**Problem statement**
Copy out each line containing "agent" from the entries below.

**Dataset extract**

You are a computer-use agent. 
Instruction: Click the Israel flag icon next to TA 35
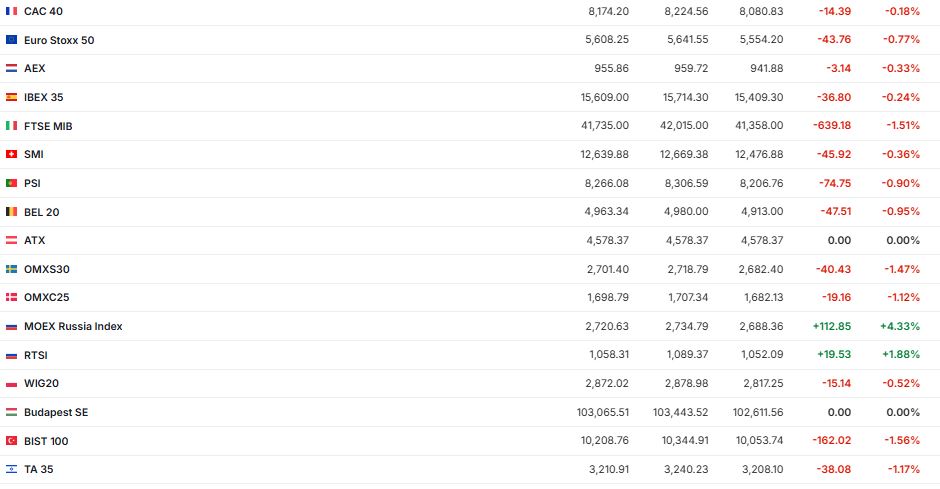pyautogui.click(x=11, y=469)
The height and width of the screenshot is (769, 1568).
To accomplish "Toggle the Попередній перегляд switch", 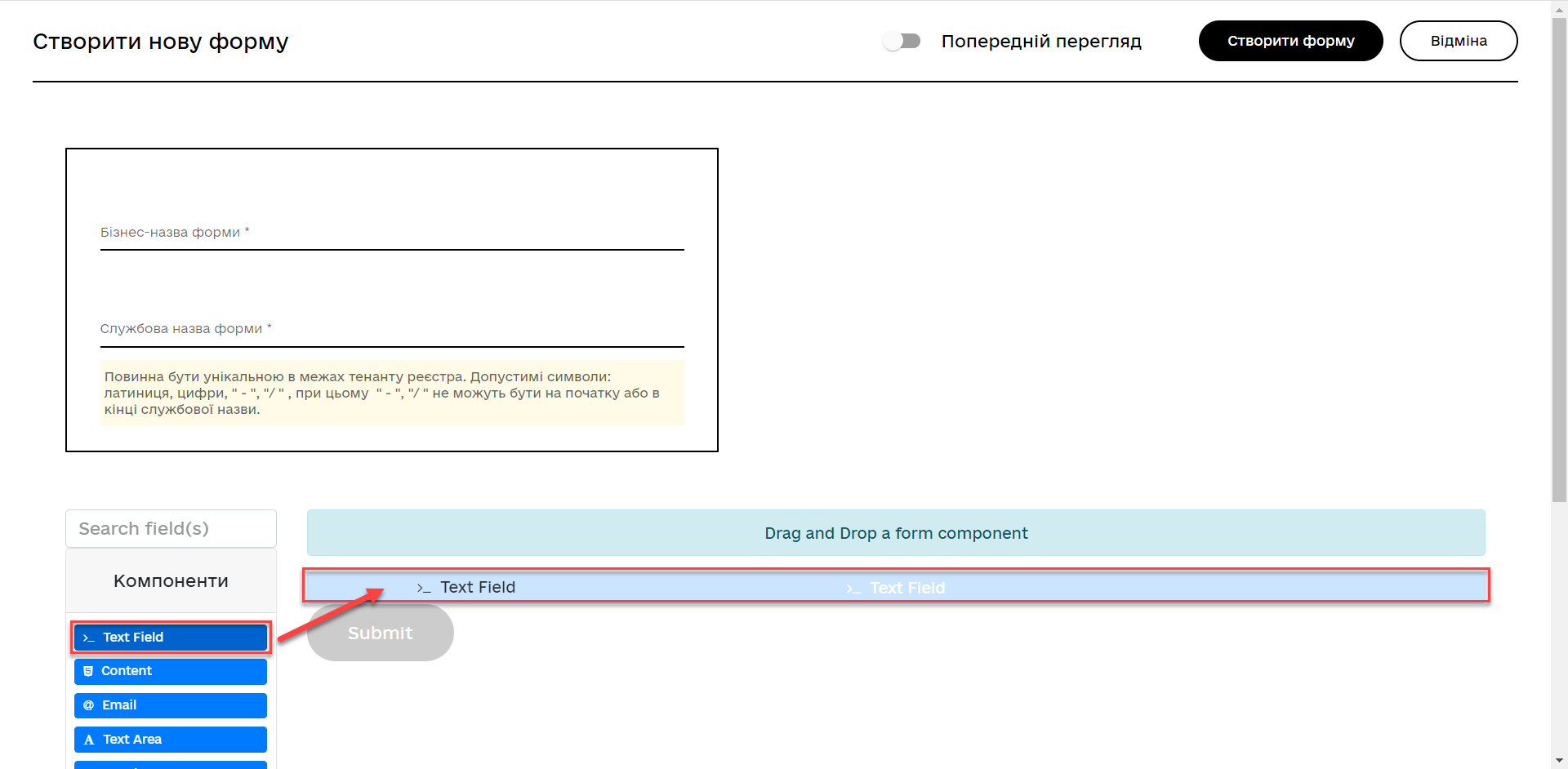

--

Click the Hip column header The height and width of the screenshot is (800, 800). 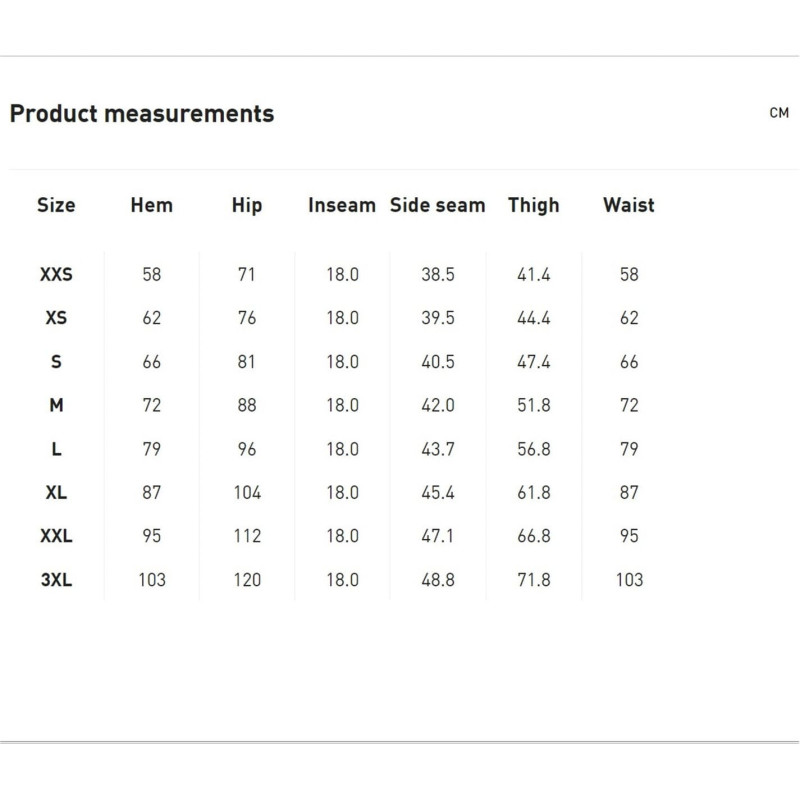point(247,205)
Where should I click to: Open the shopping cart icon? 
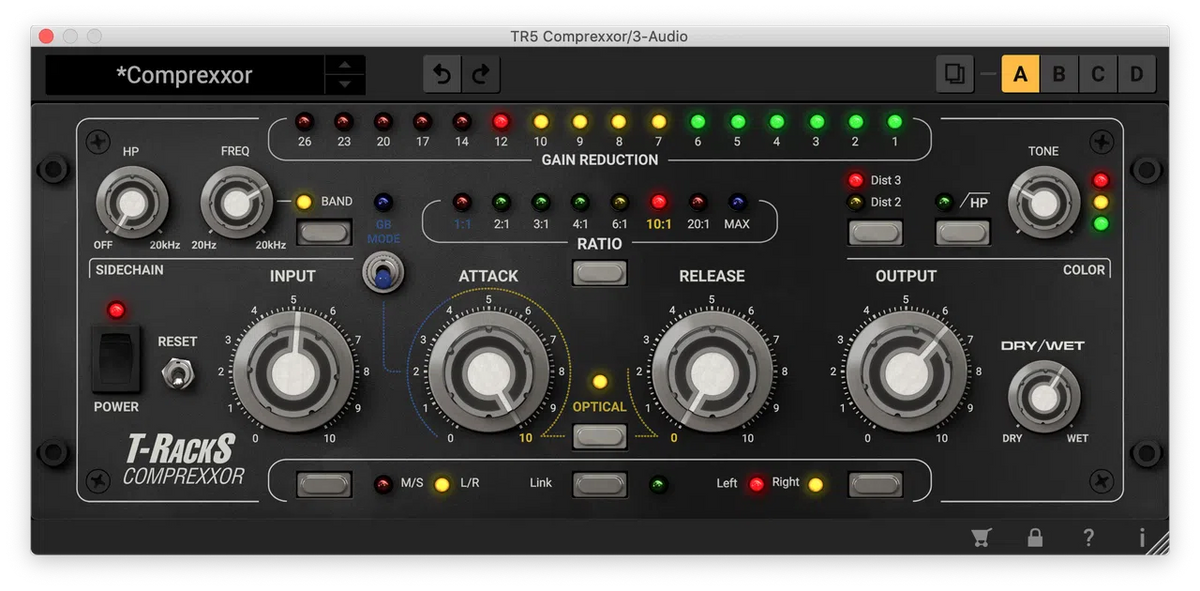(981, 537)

---

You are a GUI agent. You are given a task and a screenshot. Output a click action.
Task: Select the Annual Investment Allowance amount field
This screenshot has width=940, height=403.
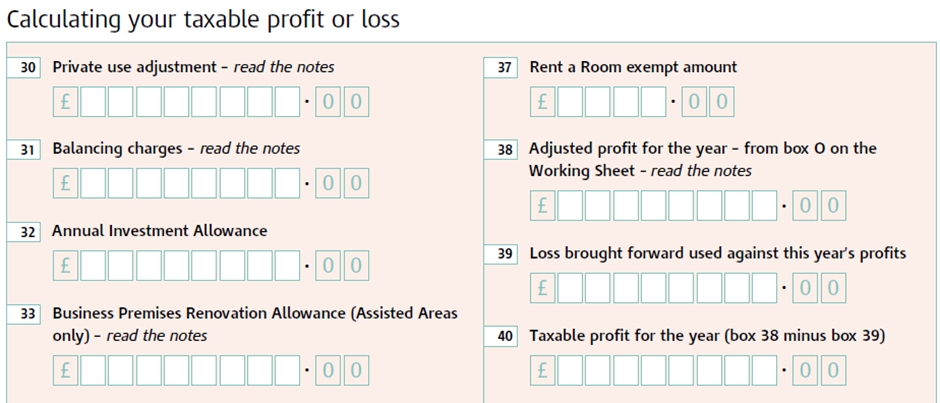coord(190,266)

**Output below**
You are a computer-use agent. 
You are a GUI agent. You are given a task and a screenshot. Output a click action.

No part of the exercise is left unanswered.